Testing is a balancing act. If you truly test it all you might never get anything else done. But if you don't test it enough you spend all your time bug fixing. Where that balance point is changes. Different types of projects have different costs for failing. On some projects such as one that has understanding internal users you might be able to run loose and fast, but for how long? Eventually the untested code breaks, takes a while to find and you're not making any progress.

Best thing to do is follow true TDD. Don't test for testing's sake. Test as design technique. Test because it drives out loosely coupled code. Test because having code executed in two contexts (test and application) makes better code. Once you go down the path of TDD you don't ask what you should and shouldn't test. Testing just becomes part of writing code and not an independent activity.


Simple Answer - nothing

Complex Answer - you should not test things you do not have the time for. Testing is driven by a complex planning of the needed and affordable tests, prioritized for the most significant parts and workflows of the softwaresystem. The more time is left for testing, the more sidecases can be tested.
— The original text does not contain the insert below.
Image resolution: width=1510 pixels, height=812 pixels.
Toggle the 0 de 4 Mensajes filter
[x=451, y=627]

In UnitTesting is simply, every unit, in OOP every class has its own test. Test simply everything with values min, max, average usecases and do negativ tests - tests that have to fail if the software works correct. Test errorhandling as well.

See ITSQB for more details on that topic


Generally if possible I would go for a TDD style. This is very hard to achieve and needs a lot of discipline, but if you have it, you would never want to return. Btw, TDD is not just about testing, but more about software design (could also be called Test-Driven-Design). Your design evolves according to your tests.
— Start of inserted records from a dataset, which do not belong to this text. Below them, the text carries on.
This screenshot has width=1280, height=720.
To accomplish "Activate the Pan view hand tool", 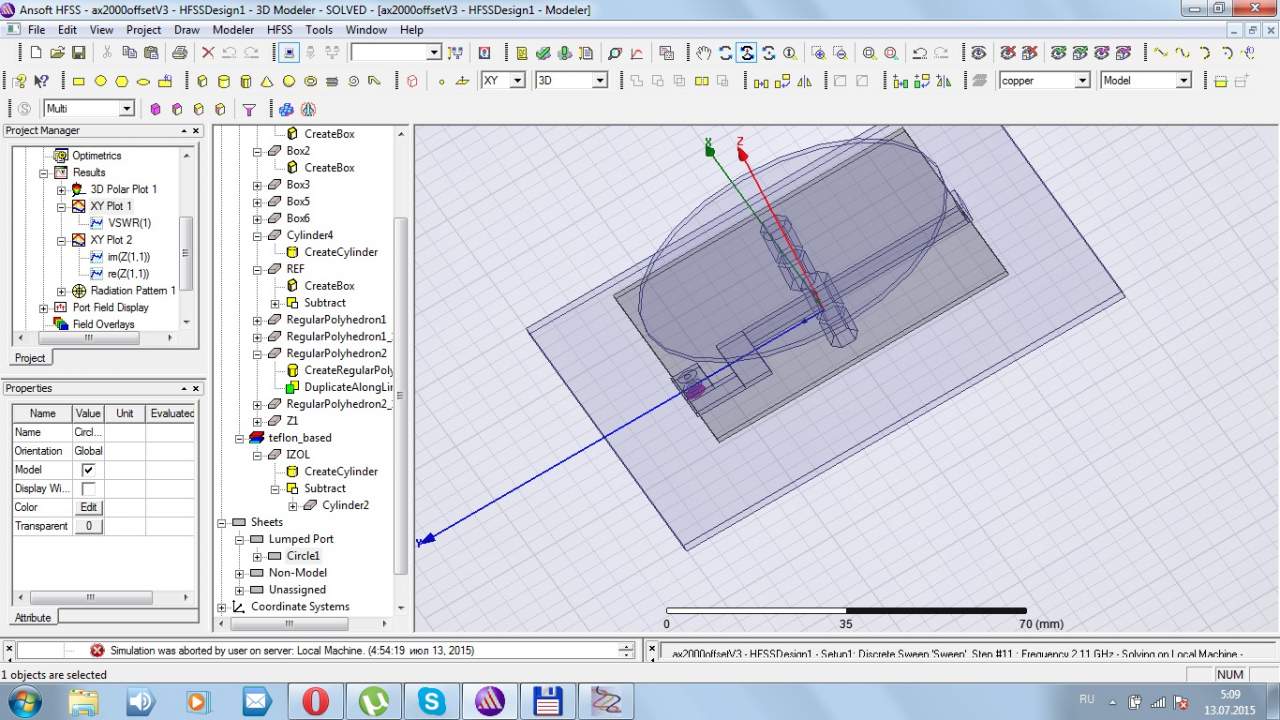I will point(704,53).
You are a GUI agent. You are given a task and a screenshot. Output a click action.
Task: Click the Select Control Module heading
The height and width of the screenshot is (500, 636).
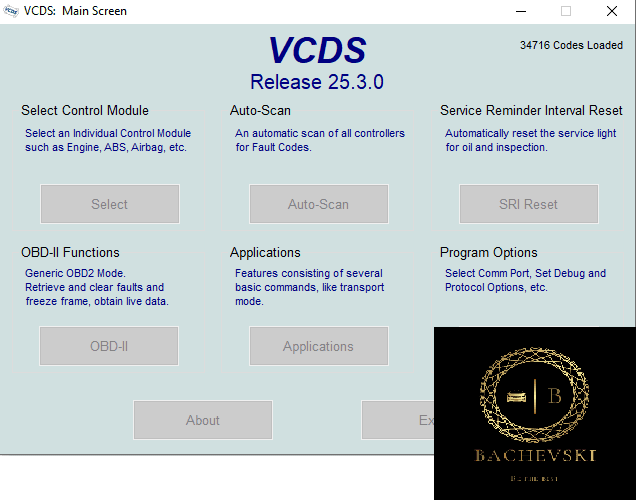[x=85, y=110]
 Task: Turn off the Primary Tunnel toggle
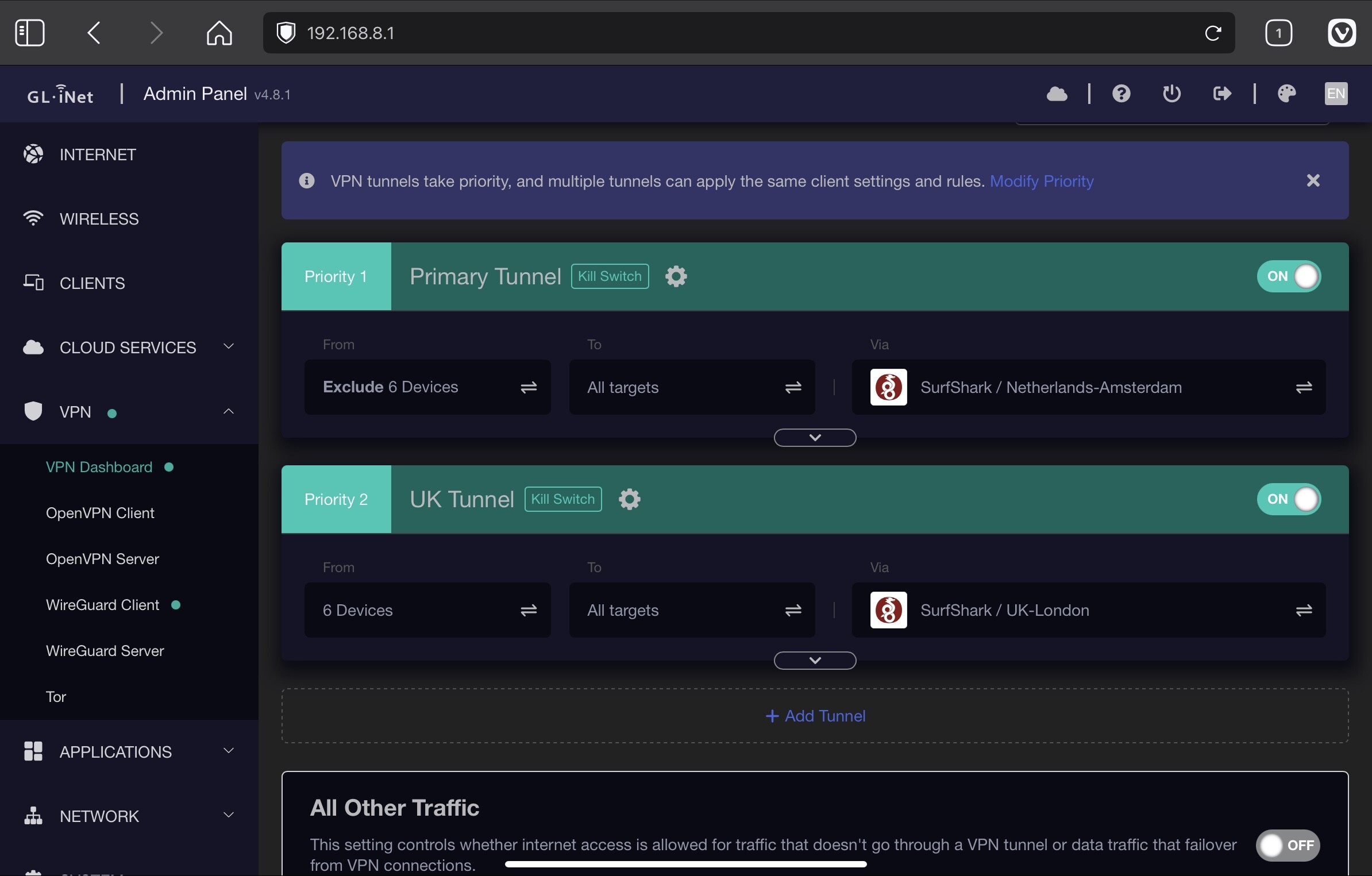coord(1289,276)
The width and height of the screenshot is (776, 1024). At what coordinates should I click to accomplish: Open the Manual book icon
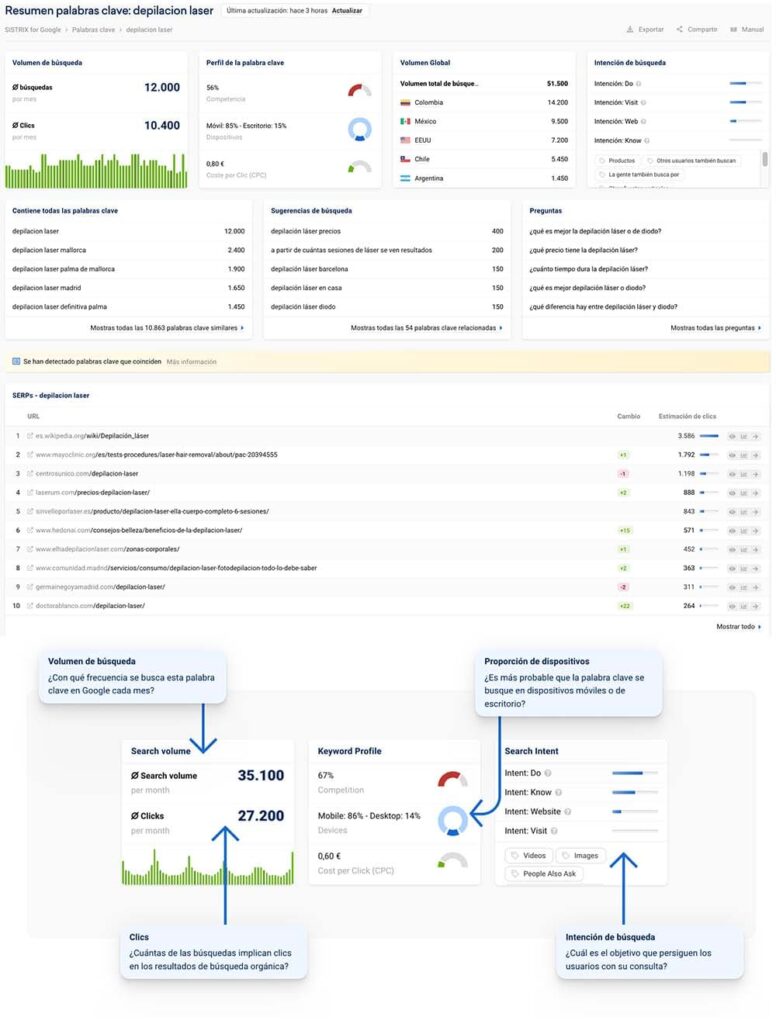click(x=734, y=29)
Mark did give a quite good answer to your statements of what NOT TO TEST.

I don't need to validate objects at all layers. This means a certain field in an object should be not null, say the emailId in User Object, and this is verified and validated at the JSP(Using JS), I don't need to test how the DAL method behaves if it receives emailId=NULL, because ideally it should not, and this should be taken care by the JS.

In a layered application, it may happen that you have two kind of "front-ends" / entry points for your application. One may be the normal web user interface, another may be a web-service which is consumed by some other application (possibly a desktop application). Therefore all the logic related to validation should (also) be checked in the business layer (since validations may be part of the business logic).